Gosto do
sorriso que me faz no rosto o lembrar. Simples. Delicioso. Leve. É ato
contínuo, como se fosse possível reviver o momento, o gesto. A verdade é que
revivo na pele o que a memória me traz. Quando é ruim, faz um movimento no
estômago, quase um soco. Quando é bom, faz um movimento no estômago, quase um
frio, um arrepio. E quando é bom demais ainda vem acompanhado de sorriso.
É bom
passar pela vida assim, sorrindo o que se viveu com prazer. Porque viver é mais
que isso, é mais que o prazer do contato, o prazer de experimentar junto.
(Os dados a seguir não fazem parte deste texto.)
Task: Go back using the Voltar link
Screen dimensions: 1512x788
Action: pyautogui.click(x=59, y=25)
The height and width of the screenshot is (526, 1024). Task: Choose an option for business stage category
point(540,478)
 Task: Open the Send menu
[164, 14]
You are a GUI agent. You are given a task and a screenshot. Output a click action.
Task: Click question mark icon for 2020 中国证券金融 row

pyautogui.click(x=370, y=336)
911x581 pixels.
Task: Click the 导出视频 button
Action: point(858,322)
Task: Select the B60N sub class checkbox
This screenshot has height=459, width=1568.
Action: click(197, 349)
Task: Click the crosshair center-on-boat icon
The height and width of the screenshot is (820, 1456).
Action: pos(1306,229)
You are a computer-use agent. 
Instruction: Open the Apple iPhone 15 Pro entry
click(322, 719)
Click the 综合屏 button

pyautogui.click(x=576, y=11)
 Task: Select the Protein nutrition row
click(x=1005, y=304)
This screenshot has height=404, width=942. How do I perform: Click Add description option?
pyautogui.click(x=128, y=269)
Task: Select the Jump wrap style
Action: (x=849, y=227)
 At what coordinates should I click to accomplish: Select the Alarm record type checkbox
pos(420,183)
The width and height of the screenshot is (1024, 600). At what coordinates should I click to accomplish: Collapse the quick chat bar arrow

Mas não
tem coisa melhor para lembrar. Aquele momento pequeno, que passaria
despercebido de outra maneira, para outra pessoa, e que, no entanto, por voltar
em forma de corpo, um sorriso na boca, o olhar divertido, marca mais que
tatuagem. Fica mais que palavra escrita.
É que a
alegria faz o coração bater melhor, limpo, desenvolto. Faz o estômago trabalhar
com bom humor. Os pulmões explodirem cheios de ar. A pele melhorar. O olhar
brilhar. A alegria que pode vir de tantas formas, é ainda melhor quando vem
acompanhada. Ela aquece sem precisar acender o fogão à lenha. Alimenta sem precisar
cozinhar o pão. E enche de vida sem transbordar o copo. A alegria, ela mesma,
ela que vem com o pulsar do sangue de haver alma no corpo, de haver emoção no
toque de pele, essa alegria pode matar a fome, saciar a sede, acabar com a
guerra, fazer nascer flores no peito de quem tem medo.
Eu queria
poder derramar no copo de cada pessoa um pouco dessa alegria encantada de haver
encantamento ainda no século vinte e um. De saber que haverá sempre
encantamento possível para os que quiserem beber da confiança. Beber da
certeza. E haverá certeza nos corações das pessoas? Deverá haver pelo menos uma
certeza: o amor é uma realidade. Ele é o ar que esquenta com a aproximação dos
corpos. Ele é a água que escorre de uma emoção pungente, de uma beleza
estonteante, de um sentimento único, reconhecido.
Eu não sei
o que é felicidade, um estado eterno de emoção em alta. Não sei o que é acordar
todos os dias, todos os dias da vida vivida ou por viver, experimentando o que
é felicidade. Não sei o que significa uma emoção perene, um sentimento
inalterado, infinito, feliz. Não sei. Não sei o que é ter confiança na vida,
minuto a minuto, instante por instante. Eu não sei não ficar triste ainda. Não sei
ainda amar incondicionalmente. Mas sei o que é alegria fácil como a brisa do
mar nos cabelos soltos. A alegria leve e descontraída de quem dormiu bem,
metade a sonhar, e acordou para ver seu sonho de olhos abertos.
Nada dessa
alegria romântica, exaltada, deslumbrada que idolatra o outro e lhe veste de
tantas frases, de tantos gestos que, impossível se mover, faz sucumbir de
cansaço. O amor romântico que prende os dedos de mão em mão, com laços de
eternas promessas. Pesado demais para mim agora. Demasiado apertado para os
meus braços agora. Eu quero a liberdade de ser alegre por viver, por lembrar a
vida, por reviver cada minuto como um futuro a se realizar.
Posso ir
dormir todos os dias da vida que virá só de lembrar a ternura, só de sorrir de
novo pelo mesmo motivo, pela mesma emoção. E o que é isso senão amor? O amor
que foi soprado dos lábios de deus direto para nossas narinas sedentas. O amor
que é a alma do corpo, um corpo que aquece e revigora e se reconhece na
fogueira que queima. O amor delicado e doce da poesia que o sangue escreve
enquanto pulsa. Amor como chuva fina, silenciosa, mas que enfim molha, envolve,
enternece. É dessa roupa que me visto agora. Uma seda sutil trançada de
alegria. Não, não foi nenhum bicho que teceu essa seda, foi tecida do silêncio
de um olhar que permanece. E me acompanha.